UIN Sultan Syarif Kasim Riau dan Bawaslu Provinsi Riau membuka peluang kerja sama strategis untuk memperkuat pendidikan demokrasi di kalangan masyarakat dan mahasiswa. Penjajakan kerja sama tersebut dibahas dalam pertemuan antara pimpinan UIN Suska Riau dan jajaran Bawaslu Riau di kampus UIN Suska Riau pada Jumat (10/7/2026).
Pertemuan tersebut dihadiri oleh Rektor UIN Suska Riau Prof. Dr. Hj. Leny Nofianti, MS., SE., M.Si., Ak., CA., Wakil Rektor III Dr. Harris Simaremare, S.T., M.T., Dekan Fakultas Syariah dan Hukum Dr. Maghfirah, M.A., Ketua Tim Kerja Sama Fitry Yenty, S.Ag., serta perwakilan Bawaslu Riau. Dalam pertemuan tersebut, kedua belah pihak membahas sejumlah program kolaborasi terkait peningkatan literasi politik, pengawasan pemilu, dan keterlibatan mahasiswa dalam edukasi demokrasi di masyarakat.
Rektor UIN Suska Riau, Prof. Leny Nofianti, menyambut baik rencana kerja sama tersebut dan menawarkan program Kuliah Kerja Nyata (KKN) berbasis tematik sebagai wadah implementasi kegiatan bersama Bawaslu Riau di lapangan.
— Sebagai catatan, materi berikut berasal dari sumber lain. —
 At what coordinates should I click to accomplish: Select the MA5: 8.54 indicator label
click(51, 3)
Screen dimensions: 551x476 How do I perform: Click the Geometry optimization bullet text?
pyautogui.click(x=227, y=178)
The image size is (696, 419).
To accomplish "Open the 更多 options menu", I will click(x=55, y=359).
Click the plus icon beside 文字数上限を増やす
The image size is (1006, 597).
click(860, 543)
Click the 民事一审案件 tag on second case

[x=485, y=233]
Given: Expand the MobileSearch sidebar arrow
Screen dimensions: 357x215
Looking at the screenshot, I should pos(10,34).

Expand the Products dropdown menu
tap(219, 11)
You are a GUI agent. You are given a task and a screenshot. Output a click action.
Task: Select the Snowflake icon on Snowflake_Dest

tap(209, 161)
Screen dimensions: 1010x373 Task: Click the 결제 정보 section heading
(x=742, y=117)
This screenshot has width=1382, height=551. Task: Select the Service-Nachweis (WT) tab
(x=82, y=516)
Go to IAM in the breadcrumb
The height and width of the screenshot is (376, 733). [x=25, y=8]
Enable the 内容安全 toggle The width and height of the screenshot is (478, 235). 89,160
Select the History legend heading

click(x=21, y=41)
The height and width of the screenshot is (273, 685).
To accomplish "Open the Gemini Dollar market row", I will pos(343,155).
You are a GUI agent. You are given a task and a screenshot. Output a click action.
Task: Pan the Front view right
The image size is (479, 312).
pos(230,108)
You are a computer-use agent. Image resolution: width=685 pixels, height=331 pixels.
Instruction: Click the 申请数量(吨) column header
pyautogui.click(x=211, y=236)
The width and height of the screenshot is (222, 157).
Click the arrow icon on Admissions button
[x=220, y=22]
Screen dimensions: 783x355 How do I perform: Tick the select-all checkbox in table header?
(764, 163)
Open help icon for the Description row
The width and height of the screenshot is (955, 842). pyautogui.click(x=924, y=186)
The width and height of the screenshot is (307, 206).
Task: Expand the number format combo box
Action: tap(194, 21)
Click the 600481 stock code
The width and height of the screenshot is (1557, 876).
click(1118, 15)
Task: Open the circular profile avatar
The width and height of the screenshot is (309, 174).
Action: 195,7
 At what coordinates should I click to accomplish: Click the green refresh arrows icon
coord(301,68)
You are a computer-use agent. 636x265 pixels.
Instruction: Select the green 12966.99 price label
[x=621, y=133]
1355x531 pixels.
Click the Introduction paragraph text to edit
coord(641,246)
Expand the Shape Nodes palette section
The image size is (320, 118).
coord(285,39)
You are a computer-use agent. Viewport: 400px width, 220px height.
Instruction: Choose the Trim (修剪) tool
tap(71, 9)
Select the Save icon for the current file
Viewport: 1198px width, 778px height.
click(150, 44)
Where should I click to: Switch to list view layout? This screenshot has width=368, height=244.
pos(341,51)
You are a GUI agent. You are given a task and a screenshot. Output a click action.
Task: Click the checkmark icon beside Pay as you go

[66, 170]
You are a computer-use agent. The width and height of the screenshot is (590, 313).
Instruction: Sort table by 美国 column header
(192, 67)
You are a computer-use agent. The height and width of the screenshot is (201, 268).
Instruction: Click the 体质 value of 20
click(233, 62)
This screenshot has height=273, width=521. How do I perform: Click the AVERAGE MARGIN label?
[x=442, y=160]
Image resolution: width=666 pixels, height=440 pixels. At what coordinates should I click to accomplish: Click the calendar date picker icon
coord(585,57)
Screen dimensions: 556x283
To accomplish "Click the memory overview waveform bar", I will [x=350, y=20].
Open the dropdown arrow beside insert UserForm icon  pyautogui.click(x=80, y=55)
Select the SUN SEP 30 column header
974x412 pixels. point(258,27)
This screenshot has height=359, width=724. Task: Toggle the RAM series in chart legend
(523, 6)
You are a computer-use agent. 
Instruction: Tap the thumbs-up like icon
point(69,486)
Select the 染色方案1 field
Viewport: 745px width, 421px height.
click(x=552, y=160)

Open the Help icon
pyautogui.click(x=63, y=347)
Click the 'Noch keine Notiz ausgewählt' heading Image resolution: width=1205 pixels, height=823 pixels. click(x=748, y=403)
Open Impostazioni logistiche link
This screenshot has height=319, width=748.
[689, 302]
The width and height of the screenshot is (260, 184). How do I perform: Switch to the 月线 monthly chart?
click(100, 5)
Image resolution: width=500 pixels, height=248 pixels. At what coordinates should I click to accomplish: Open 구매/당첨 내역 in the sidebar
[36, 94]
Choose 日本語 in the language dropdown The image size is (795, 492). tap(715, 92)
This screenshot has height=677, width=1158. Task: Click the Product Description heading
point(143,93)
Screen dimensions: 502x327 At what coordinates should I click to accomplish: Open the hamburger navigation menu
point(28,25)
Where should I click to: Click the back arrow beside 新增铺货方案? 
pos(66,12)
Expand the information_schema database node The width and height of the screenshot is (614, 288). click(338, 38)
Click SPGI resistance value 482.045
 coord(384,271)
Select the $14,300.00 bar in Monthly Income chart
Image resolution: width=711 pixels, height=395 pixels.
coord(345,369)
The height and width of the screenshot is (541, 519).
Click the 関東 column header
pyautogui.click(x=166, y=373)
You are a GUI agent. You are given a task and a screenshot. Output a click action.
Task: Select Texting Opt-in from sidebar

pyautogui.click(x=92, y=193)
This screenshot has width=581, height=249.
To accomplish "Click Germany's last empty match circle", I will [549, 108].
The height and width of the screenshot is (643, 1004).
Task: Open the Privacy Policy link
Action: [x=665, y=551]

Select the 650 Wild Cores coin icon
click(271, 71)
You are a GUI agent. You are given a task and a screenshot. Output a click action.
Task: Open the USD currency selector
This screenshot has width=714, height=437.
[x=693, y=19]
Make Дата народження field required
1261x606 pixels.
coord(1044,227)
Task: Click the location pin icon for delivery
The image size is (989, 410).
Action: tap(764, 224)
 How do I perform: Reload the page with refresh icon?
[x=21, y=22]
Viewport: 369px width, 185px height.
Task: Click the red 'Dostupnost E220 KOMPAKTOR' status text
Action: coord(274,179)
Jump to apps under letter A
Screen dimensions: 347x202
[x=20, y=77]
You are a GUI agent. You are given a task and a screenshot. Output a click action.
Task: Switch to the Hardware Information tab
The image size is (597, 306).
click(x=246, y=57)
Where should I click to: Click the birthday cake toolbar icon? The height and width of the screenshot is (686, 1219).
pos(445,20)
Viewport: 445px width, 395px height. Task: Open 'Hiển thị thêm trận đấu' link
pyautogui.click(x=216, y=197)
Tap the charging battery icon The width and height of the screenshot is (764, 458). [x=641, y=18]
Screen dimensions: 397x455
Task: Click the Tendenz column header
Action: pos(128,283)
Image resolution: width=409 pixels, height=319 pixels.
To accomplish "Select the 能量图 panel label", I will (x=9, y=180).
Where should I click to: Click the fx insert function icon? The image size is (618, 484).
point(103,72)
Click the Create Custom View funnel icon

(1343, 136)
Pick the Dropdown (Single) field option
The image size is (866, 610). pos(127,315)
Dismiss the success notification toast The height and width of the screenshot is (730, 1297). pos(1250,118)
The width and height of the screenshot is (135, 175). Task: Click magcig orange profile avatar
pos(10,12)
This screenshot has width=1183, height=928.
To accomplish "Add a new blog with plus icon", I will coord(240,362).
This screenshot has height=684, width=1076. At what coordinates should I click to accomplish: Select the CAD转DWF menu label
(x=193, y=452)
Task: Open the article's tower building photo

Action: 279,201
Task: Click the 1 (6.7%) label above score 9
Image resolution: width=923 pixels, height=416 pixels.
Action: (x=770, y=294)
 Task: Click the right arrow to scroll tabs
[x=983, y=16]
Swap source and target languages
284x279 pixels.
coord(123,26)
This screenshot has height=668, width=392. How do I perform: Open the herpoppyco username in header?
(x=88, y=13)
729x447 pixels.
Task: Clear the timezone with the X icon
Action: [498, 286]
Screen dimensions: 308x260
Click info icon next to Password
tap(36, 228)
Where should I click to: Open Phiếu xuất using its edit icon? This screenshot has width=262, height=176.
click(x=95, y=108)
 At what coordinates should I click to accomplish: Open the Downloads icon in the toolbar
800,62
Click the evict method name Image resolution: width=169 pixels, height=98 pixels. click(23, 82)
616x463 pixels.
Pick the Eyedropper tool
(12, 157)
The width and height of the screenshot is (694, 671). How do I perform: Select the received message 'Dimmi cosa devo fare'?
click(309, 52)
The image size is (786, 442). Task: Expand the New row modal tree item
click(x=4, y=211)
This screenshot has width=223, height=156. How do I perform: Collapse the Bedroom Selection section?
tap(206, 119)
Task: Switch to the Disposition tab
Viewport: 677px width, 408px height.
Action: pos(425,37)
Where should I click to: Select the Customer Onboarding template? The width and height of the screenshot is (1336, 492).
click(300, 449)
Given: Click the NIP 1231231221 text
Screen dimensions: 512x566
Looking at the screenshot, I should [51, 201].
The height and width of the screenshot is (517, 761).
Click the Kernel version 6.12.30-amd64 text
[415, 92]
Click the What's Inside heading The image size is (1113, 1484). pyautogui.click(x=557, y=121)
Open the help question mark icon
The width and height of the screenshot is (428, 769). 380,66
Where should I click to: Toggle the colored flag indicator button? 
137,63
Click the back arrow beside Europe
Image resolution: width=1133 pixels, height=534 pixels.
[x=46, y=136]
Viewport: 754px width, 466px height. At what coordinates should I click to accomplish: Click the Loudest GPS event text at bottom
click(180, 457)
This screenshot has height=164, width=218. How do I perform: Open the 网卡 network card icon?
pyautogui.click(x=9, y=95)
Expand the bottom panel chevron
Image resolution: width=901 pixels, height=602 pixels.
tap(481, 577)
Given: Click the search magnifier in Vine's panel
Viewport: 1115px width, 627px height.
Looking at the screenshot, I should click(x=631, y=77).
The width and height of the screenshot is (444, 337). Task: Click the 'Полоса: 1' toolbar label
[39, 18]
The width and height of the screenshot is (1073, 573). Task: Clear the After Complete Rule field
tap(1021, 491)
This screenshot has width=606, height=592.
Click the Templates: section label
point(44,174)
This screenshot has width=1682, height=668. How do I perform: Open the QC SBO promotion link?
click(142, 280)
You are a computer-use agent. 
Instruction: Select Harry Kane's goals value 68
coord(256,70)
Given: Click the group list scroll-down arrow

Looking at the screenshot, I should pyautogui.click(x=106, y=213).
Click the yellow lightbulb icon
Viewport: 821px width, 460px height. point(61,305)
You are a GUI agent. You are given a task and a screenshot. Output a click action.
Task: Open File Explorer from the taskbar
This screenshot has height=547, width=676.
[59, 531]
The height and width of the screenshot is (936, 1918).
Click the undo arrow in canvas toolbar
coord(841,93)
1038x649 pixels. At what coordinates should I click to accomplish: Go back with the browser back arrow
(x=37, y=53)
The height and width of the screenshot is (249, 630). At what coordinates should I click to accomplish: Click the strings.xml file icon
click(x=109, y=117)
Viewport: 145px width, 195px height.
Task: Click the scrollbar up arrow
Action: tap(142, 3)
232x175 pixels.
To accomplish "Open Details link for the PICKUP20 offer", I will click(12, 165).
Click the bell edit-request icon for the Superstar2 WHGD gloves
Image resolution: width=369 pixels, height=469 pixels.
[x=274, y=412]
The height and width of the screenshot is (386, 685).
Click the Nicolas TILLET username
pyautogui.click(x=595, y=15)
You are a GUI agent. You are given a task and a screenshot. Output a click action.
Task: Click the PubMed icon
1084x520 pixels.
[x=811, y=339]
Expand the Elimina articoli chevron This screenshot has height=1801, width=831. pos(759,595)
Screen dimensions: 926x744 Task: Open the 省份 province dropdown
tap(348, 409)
Menurutnya, mahasiswa dapat dilibatkan sebagai agen edukasi demokrasi melalui kelompok-kelompok kecil yang ditempatkan di wilayah tertentu.
Bawaslu Riau memperkenalkan program nasional yang dapat diikuti oleh mahasiswa UIN Suska Riau, yaitu Kompetisi Debat Penegakan Hukum Pemilu yang diselenggarakan oleh Bawaslu RI. Kompetisi tersebut terbuka bagi mahasiswa dengan tahapan pendaftaran yang dijadwalkan berlangsung pada 15–24 Juli 2026.
Tahap awal kompetisi dilakukan melalui seleksi artikel dan video secara daring, dengan peserta terbaik melanjutkan ke tingkat regional di Jakarta. Bawaslu Riau menyatakan siap memberikan pendampingan berupa bimbingan, penyediaan data, serta informasi yang dibutuhkan mahasiswa dalam menyusun kajian debat.
Wakil Rektor III UIN Suska Riau, Dr. Harris Simaremare, menyatakan pihaknya akan segera berkoordinasi dengan fakultas terkait untuk menjaring mahasiswa potensial yang akan mengikuti kompetisi tersebut. Selain program mahasiswa, UIN Suska Riau juga berencana menyusun nota kesepahaman (MoU) dengan Bawaslu Riau untuk kerja sama lebih spesifik bersama LP2M dan fakultas terkait.
Kolaborasi ini diharapkan menjadi langkah nyata dalam membangun generasi muda yang memiliki pemahaman kuat tentang demokrasi, kepemiluan, serta pentingnya partisipasi masyarakat dalam menjaga kualitas proses demokrasi di Indonesia.